Выбрать главу

Вы сочтете странным, чтобы ребенку нравились стихи вроде «Старого моряка». Когда мне было десять, перед тем как я пошел работать, мы заучивали строфы из него, и все долгие дни в Мулла-Хаусе они не выходили у меня из головы. Там были мистер Роскорла, садовник, и еще один мальчик, постарше меня, но нас ставили работать отдельно, чтобы мы не проводили время впустую. Работать мне нравилось, но я чувствовал себя одиноко. В моей голове оживали все церковные гимны и стихи, которые я выучил. Их ритмы не оставляли меня, даже когда я был в чьем-нибудь обществе.

Я читал стихи вслух Фредерику, когда мы сидели, прислонившись к волнолому. У Фредерика были летние каникулы. В субботу я работал только до часу дня, а потом был свободен. Он принес с собой сэндвичи, и я тоже. Он — с говядиной, толсто нарезанной, черной с краю и розовой внутри. Из филейной части, лоснившейся от сала. Еще он принес имбирный пряник в вощеной бумаге и вишни. У меня были бутерброды с сыром и кусок лепешки. Не знаю, у кого было вкуснее.
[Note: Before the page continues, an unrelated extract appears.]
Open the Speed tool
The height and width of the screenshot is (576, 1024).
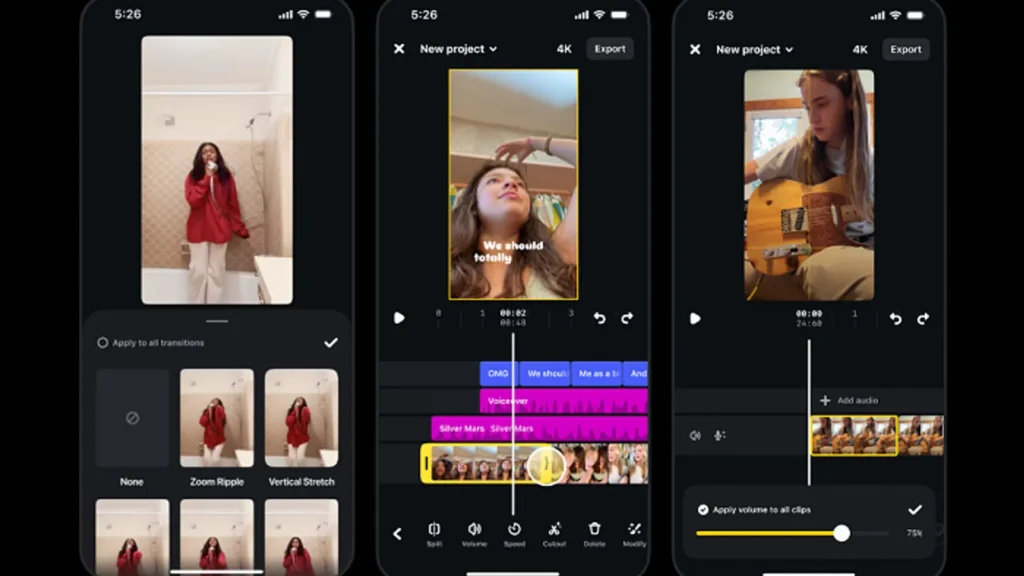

Свое жалованье я отдавал матери, она возвращала мне один пенни. Работал я усердно, а учился быстро. Мистер Роскорла, человек справедливый, позволил мне разбить за теплицами картофельную грядку. За картофель для посадки я уплатил из собственного жалованья и в первый же год принес домой восемь стоунов[4] картошки.

О, дивный сон! Ужели я Родимый вижу дом? И этот холм и храм на нем? И я в краю родном?[5]

И холм, и храм на нем, и маяк я представлял себе такими же, какие были у нас, — да ведь все мы так делаем! Когда мы заучивали стихи, в классе стоял гул. В моем воображении корабль с мертвецами проплывал мимо Гарраков и Великановой Шапки, огибал Остров и входил в гавань. Каждый клочок земли в городе и окрестностях принадлежал кому-то другому, но все это было мое, каждая крыша и дроковый куст, каждая крупинка песка. Солнце пронизывало нас, когда мы сидели, прислонившись к волнолому, и нам было хорошо.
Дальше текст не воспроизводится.